Similar results were observed in young basketball players, as during the quarantine period caused by the SARS-CoV-2 virus, higher values of body fat and lower percentages of total muscle mass were noted. In addition, a lower level of explosive strength in the lower limbs was observed among the subjects, which was accompanied by lower aerobic endurance. One study suggests that the interruption of the training process and a decrease in physical activity due to the restrictions imposed during the coronavirus pandemic had a negative impact on the condition of young basketball players (Pelemiš et al. 2023). A study conducted in the Kraków population also showed that the level of physical fitness in children during the pandemic worsened markedly (Artymiak et al. 2024). For proper functioning and maintenance of muscle mass during the developmental period, it is crucial to achieve the level of daily physical activity recommended by the WHO, which is at least 60 minutes of moderate- or vigorous-intensity activity per day, covering the age group from 5 to 17 years. Unfortunately, over 80% of teenagers worldwide are not sufficiently active physically (Kutac et al. 2020; Mondaca et al. 2023; WHO 2022). A survey-based study conducted internationally with participants primarily from Asia, Africa, and Europe reported that, amidst the lockdown imposed by the coronavirus pandemic, there was a 33.5% reduction in the amount of time dedicated to daily physical activity. In addition, the study reported an uptick in sedentary behaviour, amounting to an increase of 3 hours per day (Ammar et al. 2020). Similar studies were conducted among children and adolescents aged 6–18 living in Italy showing a decrease in sports physical activity by 2.3 hours per day. Furthermore, an extension of sedentary time and screen time by 4.85 hours/day was observed (Kirwan et al. 2020). These results correspond to findings of this study, as a decrease in physical activity was observed, which may be associated with a reduction in muscle mass among surveyed girls in all age categories. It could be suggested that the introduced isolation measures due to the SARS-CoV-2 contributed to a decrease in physical activity, which may be associated with an increase in sedentary lifestyle and screen time.

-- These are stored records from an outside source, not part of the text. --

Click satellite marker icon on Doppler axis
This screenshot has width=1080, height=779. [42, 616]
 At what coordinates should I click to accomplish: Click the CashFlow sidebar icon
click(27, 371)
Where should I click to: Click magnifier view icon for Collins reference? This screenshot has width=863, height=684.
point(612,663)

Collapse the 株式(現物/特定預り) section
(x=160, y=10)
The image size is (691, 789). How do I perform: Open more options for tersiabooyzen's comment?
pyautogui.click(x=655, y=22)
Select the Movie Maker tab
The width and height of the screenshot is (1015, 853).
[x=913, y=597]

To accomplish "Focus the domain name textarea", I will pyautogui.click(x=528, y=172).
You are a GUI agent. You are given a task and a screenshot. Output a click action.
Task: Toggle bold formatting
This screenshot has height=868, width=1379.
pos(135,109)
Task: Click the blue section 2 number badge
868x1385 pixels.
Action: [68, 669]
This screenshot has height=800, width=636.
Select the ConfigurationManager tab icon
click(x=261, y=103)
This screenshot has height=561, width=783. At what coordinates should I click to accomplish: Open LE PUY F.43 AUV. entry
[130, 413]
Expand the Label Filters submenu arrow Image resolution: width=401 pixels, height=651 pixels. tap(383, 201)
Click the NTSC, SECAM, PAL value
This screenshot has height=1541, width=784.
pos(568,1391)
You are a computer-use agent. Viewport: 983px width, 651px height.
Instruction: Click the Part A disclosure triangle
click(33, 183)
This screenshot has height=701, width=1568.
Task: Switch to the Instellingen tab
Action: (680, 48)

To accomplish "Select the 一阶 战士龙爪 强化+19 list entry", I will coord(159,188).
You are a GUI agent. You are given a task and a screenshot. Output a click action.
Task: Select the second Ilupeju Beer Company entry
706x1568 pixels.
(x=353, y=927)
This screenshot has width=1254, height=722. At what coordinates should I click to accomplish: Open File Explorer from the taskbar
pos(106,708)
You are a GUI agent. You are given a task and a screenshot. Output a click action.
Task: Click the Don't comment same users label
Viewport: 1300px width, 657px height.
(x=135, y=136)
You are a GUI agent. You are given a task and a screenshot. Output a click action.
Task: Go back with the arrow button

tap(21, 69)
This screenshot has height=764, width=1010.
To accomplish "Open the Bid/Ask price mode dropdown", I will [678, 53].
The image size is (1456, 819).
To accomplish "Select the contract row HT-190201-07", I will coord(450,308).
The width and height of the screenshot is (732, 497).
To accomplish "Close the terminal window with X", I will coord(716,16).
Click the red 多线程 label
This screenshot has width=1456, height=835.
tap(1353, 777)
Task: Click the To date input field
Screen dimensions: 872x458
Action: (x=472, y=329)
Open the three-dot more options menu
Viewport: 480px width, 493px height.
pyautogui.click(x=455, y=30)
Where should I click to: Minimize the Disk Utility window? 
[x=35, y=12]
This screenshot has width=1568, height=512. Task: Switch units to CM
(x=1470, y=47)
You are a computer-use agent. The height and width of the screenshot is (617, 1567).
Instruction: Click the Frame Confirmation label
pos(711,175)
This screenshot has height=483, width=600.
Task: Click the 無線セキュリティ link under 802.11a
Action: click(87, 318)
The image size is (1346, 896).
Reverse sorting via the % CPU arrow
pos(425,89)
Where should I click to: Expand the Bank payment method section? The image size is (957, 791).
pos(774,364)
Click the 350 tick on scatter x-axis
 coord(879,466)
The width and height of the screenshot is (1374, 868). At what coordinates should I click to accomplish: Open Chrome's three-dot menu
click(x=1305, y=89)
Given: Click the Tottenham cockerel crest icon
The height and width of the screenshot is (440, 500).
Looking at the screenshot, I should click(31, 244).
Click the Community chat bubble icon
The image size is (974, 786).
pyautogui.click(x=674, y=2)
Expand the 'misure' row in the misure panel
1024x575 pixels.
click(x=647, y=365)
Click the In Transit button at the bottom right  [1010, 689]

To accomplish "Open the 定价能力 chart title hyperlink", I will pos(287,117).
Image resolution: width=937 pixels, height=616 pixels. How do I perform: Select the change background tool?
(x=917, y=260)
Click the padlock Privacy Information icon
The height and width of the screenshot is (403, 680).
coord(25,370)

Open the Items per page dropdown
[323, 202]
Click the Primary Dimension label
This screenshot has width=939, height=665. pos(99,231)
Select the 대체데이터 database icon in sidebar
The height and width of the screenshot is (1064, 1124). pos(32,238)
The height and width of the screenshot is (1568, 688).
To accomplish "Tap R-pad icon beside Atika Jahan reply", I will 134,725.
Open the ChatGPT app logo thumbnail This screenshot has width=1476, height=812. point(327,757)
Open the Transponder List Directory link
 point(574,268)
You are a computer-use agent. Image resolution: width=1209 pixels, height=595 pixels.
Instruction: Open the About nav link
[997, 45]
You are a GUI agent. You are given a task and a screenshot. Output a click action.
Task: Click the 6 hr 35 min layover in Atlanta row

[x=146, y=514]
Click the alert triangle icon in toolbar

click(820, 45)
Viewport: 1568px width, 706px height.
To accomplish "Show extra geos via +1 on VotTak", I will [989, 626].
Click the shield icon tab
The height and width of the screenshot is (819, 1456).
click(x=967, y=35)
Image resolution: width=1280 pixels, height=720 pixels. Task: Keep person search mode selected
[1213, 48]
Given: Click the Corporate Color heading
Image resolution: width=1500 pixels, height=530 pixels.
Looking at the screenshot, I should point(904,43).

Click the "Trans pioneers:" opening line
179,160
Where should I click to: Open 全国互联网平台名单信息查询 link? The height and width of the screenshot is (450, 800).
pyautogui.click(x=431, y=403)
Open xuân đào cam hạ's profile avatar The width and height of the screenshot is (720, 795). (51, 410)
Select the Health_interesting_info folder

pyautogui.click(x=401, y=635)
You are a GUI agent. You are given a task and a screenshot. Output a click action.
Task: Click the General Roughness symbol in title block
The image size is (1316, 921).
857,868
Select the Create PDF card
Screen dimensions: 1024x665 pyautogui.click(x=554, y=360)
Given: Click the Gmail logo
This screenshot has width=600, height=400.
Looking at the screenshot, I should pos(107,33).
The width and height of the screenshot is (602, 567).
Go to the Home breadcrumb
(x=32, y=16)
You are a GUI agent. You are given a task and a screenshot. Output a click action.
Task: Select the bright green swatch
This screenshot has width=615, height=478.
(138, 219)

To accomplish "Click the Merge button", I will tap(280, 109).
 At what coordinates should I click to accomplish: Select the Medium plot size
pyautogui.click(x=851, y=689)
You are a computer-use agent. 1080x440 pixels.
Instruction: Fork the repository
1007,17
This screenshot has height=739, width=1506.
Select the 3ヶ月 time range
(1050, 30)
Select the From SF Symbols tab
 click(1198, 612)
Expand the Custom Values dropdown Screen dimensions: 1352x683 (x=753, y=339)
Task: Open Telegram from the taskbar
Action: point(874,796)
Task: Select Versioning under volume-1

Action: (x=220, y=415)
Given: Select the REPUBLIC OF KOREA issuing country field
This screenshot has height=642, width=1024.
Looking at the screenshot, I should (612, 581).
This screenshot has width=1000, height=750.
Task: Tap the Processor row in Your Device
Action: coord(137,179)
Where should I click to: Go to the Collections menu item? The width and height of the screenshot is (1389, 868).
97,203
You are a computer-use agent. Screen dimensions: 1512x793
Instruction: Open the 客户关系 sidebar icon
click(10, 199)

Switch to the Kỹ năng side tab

Longer time spent in front of the screen may adversely affect the younger generation, both in terms of sleep quality and the loss of muscle mass associated with stress and sleep restriction (Kirwan et al. 2020; Ito et al. 2022). Recommendations regarding 24-hour movement suggest limiting screen time to less than two hours per day and ensuring an adequate amount of sleep, depending on the age group. Studies on Swedish youth indicated that after the pandemic, the time dedicated to sleep has shortened, while screen time has lengthened (Helgadóttiret al. 2023). Shortened sleep duration may also affect appetite and eating habits, increasing the consumption of snacks, fast foods, and sugary drinks (Morselli et al. 2010; Chang et al. 2021). This, in turn, could lead to unfavourable changes in the relationship between calories consumed and expended, influencing fat storage and BMI increase. It is worth noting that youth showing normal body fat content typically exhibits better dietary patterns compared to their overweight and obese peer. Childhood and early adolescence are crucial for developing physical skills that form the foundation of a healthy lifestyle throughout life (Maltoni et al. 2021; Kutac et al. 2022; Syukrina et al. 2023). Moreover, a study conducted in Italy using online questionnaires showed an improvement in eating habits exhibited by a higher consumption of fruits, vegetables, and legumes during the isolation caused by the coronavirus pandemic (Grant et al. 2021). Similarly, cross-sectional studies involving the adult population in Spain revealed a positive impact of isolation caused by SARS-CoV-2 on dietary habits and physical activity (López-Bueno et al. 2020).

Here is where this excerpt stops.